CHICKASHA — Chickasha City Council members authorized the Fire and Emergency Medical Services Department to buy a new truck for fire suppression, and federal economic stimulus funds will finance the lion’s share of the cost.
The custom-built “brush truck” will be acquired from Emergency Vehicle Sales and Service of Oklahoma, a Blanchard company that submitted one of the four sealed bids for the contract. Banner Fire Equipment of Chickasha was among the other bidders.
The price tag is $177,995, of which $154,454 (or almost 87%) will be financed from federal ARPA funds allocated by the Grady County Board of Commissioners, and the $23,541 balance will come from city coffers. The American Rescue Plan Act was a $1.9 trillion economic stimulus package approved in 2021 by Congress and President Joe Biden.
Records indicate delivery could range from fall 2023 to late summer 2024, depending upon availability of materials and the length of time required to construct the body of the vehicle.
The city council authorized the purchase at its regular bimonthly meeting Jan. 3.
The new fire truck will have a 2023 Dodge 5500 4x4 cab chassis with an extra-heavy suspension package and six wheels, a 6.7-liter V8 diesel engine with a 40-gallon fuel tank, a 10-speed automatic transmission, and will weigh approximately 19,500 pounds.
Its cab will have a split front bench seat and a flip-up/fold-down bench seat in the back, a windshield-mounted wide-angle rearview camera system plus a thermal imaging camera.

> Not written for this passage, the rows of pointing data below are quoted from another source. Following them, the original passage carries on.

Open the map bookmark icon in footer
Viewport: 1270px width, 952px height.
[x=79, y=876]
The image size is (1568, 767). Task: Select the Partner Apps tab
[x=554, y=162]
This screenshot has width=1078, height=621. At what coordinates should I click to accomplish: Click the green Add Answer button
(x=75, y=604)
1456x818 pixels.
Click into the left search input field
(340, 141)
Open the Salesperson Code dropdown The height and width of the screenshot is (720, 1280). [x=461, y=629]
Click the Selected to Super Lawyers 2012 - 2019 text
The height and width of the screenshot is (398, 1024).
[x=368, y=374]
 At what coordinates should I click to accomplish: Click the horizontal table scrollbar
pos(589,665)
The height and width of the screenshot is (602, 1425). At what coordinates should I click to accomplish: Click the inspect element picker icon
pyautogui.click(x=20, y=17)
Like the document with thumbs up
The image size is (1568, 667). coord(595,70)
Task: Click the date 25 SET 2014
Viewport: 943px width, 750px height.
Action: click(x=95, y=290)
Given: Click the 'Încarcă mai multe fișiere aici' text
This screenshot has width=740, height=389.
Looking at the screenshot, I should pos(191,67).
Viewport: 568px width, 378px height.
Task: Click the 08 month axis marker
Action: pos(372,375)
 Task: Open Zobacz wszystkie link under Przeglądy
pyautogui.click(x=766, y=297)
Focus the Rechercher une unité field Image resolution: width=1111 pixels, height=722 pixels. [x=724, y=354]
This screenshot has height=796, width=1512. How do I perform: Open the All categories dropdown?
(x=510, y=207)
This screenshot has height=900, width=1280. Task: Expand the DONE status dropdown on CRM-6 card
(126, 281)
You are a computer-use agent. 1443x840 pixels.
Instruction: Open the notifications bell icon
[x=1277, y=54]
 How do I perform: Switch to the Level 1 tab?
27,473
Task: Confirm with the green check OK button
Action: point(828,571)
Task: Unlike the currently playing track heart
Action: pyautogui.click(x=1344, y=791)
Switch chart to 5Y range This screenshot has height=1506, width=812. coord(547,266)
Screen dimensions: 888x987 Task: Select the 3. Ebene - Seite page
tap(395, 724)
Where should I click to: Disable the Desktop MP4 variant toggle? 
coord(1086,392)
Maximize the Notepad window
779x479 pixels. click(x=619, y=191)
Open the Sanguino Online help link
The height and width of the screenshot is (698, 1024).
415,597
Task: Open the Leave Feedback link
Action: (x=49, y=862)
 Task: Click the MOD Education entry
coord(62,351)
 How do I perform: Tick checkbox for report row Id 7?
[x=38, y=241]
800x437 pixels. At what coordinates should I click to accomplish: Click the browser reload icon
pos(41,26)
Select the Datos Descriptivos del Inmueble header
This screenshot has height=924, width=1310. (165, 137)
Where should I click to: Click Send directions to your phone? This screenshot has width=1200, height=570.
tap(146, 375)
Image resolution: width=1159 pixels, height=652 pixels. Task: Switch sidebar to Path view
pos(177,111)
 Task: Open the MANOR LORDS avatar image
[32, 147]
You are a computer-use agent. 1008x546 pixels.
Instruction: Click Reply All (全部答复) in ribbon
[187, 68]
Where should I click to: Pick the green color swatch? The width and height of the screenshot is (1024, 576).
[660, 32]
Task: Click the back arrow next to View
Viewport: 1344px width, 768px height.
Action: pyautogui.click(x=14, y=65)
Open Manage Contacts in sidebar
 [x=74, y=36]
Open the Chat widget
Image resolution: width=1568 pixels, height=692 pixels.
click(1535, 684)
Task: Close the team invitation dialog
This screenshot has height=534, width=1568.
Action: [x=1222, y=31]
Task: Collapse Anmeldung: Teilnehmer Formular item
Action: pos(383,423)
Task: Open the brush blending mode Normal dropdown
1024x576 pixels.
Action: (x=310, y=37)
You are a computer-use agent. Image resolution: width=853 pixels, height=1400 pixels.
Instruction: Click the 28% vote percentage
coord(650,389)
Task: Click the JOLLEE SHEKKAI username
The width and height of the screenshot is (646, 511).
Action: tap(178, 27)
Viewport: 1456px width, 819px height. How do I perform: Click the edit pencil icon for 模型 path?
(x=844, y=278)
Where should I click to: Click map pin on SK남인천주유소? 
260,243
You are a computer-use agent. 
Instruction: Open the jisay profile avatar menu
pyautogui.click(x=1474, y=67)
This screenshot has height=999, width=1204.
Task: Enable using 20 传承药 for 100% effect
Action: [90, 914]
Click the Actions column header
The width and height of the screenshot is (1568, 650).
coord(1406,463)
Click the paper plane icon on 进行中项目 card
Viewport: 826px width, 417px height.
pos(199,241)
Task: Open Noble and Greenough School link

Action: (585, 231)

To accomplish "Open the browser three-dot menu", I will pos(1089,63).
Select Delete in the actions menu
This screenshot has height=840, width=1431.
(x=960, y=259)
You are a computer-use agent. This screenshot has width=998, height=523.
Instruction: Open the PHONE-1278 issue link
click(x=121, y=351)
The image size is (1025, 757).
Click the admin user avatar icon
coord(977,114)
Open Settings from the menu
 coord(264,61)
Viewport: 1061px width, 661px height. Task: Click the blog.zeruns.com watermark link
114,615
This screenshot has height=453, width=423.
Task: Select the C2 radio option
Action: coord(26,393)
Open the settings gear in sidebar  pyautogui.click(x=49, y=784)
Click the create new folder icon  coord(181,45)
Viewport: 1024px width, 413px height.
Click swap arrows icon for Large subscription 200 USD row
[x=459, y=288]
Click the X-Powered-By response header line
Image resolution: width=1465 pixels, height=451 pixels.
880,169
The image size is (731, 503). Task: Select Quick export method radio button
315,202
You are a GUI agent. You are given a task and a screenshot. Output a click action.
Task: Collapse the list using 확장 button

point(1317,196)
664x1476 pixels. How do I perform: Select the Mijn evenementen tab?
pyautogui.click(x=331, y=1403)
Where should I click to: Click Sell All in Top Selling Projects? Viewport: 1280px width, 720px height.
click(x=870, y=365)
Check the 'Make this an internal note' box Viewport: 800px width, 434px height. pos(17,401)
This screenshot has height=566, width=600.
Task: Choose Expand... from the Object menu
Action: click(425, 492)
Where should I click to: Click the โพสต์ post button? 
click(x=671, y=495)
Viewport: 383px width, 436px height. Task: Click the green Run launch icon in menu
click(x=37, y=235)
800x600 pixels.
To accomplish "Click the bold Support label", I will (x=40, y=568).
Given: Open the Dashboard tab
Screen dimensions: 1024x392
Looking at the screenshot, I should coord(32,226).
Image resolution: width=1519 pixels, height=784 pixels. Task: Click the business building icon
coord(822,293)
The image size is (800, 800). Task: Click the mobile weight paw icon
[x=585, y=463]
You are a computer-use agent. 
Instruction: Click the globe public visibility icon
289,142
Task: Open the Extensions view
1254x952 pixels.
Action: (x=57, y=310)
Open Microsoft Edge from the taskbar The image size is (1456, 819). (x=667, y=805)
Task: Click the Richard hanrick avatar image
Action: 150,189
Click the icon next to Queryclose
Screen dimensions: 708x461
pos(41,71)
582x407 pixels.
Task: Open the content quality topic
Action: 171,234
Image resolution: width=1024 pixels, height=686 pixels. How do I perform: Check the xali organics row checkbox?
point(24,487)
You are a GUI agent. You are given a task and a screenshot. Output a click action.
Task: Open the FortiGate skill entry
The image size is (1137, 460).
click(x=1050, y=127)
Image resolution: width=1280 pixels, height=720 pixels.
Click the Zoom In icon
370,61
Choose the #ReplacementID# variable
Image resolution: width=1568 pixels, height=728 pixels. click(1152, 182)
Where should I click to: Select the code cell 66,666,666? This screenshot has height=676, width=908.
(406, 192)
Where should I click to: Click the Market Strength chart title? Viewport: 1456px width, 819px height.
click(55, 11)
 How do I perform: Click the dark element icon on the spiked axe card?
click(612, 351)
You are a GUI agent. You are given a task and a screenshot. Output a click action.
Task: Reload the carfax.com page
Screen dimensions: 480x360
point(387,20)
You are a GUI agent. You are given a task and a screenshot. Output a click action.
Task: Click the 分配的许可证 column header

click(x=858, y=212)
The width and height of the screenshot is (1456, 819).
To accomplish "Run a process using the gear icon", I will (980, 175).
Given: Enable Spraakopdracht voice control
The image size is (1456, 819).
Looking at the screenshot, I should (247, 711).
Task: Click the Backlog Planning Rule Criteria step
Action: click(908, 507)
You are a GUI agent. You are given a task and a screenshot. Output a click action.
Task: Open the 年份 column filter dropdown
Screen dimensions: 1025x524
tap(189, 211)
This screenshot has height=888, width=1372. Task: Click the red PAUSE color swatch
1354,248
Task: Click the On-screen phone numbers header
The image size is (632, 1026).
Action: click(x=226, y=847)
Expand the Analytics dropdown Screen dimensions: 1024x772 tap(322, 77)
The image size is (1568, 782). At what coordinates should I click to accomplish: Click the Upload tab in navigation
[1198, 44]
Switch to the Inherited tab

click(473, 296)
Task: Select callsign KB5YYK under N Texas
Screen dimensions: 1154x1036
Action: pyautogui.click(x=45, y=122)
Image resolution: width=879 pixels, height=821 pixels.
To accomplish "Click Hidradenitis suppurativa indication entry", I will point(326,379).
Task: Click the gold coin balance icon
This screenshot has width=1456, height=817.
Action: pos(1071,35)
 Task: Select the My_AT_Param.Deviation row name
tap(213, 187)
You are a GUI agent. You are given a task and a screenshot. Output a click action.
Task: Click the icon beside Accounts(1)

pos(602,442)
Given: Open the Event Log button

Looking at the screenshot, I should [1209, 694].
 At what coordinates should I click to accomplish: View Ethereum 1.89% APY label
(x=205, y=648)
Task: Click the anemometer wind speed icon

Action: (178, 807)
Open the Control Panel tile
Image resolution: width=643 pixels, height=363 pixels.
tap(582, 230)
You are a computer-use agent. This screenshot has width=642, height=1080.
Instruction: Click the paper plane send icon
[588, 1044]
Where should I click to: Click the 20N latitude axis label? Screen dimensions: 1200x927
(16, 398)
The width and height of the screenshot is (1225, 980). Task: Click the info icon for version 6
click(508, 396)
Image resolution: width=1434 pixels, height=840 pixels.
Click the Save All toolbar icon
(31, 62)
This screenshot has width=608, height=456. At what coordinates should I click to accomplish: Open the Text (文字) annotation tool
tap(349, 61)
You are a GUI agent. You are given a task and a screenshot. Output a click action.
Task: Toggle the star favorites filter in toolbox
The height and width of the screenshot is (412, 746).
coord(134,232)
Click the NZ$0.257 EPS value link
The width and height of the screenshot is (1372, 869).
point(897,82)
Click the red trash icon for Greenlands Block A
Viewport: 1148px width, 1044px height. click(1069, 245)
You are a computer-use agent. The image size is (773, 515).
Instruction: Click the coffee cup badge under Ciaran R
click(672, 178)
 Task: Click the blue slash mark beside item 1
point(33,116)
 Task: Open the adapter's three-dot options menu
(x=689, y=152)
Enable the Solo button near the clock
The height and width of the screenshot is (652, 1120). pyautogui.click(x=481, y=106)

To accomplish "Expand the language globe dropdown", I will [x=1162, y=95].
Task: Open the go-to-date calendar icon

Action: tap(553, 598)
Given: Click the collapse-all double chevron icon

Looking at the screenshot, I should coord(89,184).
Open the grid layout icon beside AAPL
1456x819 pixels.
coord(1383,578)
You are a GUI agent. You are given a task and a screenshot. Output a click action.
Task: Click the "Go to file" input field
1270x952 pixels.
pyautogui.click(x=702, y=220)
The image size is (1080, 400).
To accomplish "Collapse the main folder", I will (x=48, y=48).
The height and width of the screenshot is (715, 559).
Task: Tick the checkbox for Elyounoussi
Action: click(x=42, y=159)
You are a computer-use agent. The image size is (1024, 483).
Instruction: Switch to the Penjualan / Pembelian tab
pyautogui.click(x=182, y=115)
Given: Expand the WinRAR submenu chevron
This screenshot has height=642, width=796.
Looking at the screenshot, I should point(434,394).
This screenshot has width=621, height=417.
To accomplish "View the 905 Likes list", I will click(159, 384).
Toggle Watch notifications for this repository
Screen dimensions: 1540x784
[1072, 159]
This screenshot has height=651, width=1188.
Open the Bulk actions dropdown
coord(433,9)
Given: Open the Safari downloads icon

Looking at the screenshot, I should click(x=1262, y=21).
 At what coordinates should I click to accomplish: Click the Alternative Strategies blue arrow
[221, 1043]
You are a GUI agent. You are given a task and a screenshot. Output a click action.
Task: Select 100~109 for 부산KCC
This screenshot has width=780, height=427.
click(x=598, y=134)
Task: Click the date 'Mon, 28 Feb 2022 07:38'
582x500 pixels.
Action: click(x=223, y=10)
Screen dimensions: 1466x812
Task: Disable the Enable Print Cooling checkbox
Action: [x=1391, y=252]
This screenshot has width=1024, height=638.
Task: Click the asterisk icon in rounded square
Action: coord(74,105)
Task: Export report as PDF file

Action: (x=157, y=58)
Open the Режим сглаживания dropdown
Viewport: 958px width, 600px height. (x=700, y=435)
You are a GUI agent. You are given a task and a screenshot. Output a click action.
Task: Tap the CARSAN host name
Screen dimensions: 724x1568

The truck will be equipped with a 500-gallon co-polymer polypropylene water tank and a pump capable of producing 50 gallons-per-minute at 150 pounds per square inch, or 150 gpm at 100 psi.
Warranties will include one year on the apparatus, two years on the water pump and a lifetime warranty on the water tank, and five years on the electrical system. Structural components of the cab and body will have a 10-year, 100,000-mile warranty, documents show.
Chickasha’s Fire and Emergency Medical Services Department operates a fleet of 10 vehicles from two stations.
The Grady County community of 15,800 residents has 36 career firefighter/emergency medical technicians and two civilian employees, according to the city’s website. Fire personnel are cross-trained as EMTs and paramedics.
The department responds to “between 3,500 and 4,000 requests for service” each year, approximately 70% of which are emergency medical responses, records reflect.
Chickasha’s Fire & EMS Department responds to a wide variety of emergency and non-emergency requests for service, Fire Chief Tony Samaniego said.
Emergency services include not only fire suppression and medical assistance calls, but also hazardous materials mishaps, technical rescue incidents, and other hazardous conditions, he said. Nonemergency services include checking smoke and carbon monoxide detectors.